The scratchpad has a three cycle spill to fill latency, if you spill a value you won’t be able to get it back for 3 cycles because of this the length of the belt is set so that nearly everything lives for three
cycles on the belt. So the length of the belt needs to be 3 times the number of results that can be produced by functional units in one instruction for that family member.
That makes sense, but, I can’t imagine that a Tin can only retire three values a cycle, though. Then again, maybe I just suck at understanding real hardware.
The belt is quite different from the scratchpad
I’m not sure I understand specifically what you mean by a ‘slower belt’.

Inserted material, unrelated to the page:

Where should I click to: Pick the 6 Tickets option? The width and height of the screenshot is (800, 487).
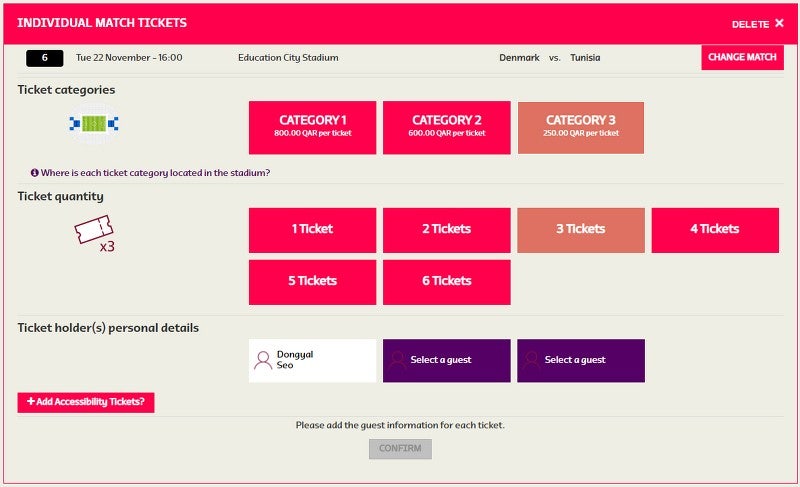tap(446, 282)
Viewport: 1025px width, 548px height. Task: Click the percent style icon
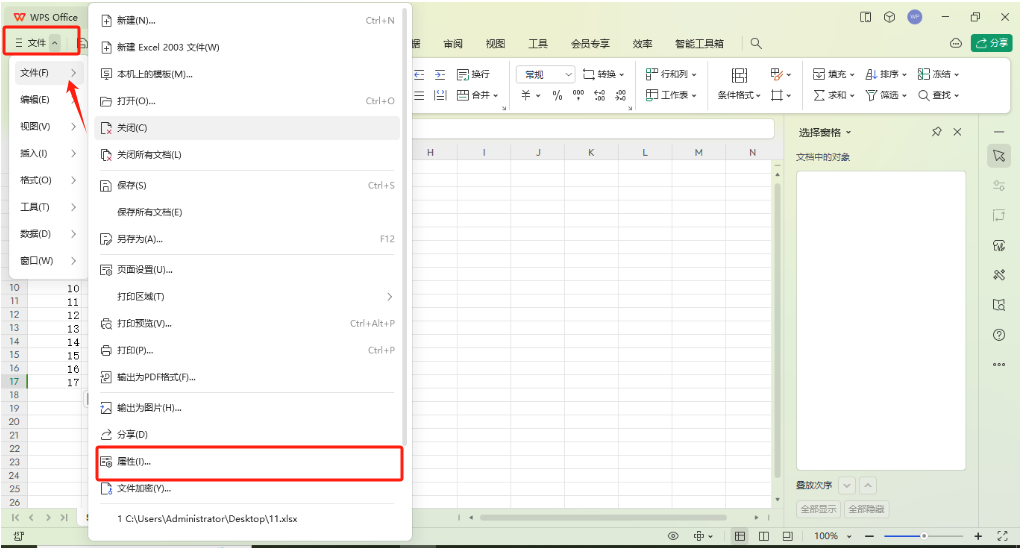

If you think of the belt abstraction: you’ve got this conveyor belt that values go onto and you pull some off, operate on them, and put the result on the belt. The newest results go on the front of the belt and the oldest results fall of the back of the belt. Now, imagine two of these belts. A spill operation moves a value onto the slower belt. It is the only reason the slower belt moves. The fill operation takes a value off the slow belt and puts it back onto the fast belt. The ALU (etc) operates off the fast belt. Values cycle on that belt quickly: it is fast. The slow belt only changes when we need to rename something as being slow.
The only thing I see with this is that people will find pathological algorithms which require an inane amount of working set to run.
The size of the available on chip memory is the same cost/speed trade off you make when buying DRAM.
Tin has only 128 bytes of scratchpad, and Gold has 512. Why so small? I realize that the scratchpad isn’t expected to be used frequently. Then again, maybe the Tin should have more Scratchpad to make up for its lack of Belt.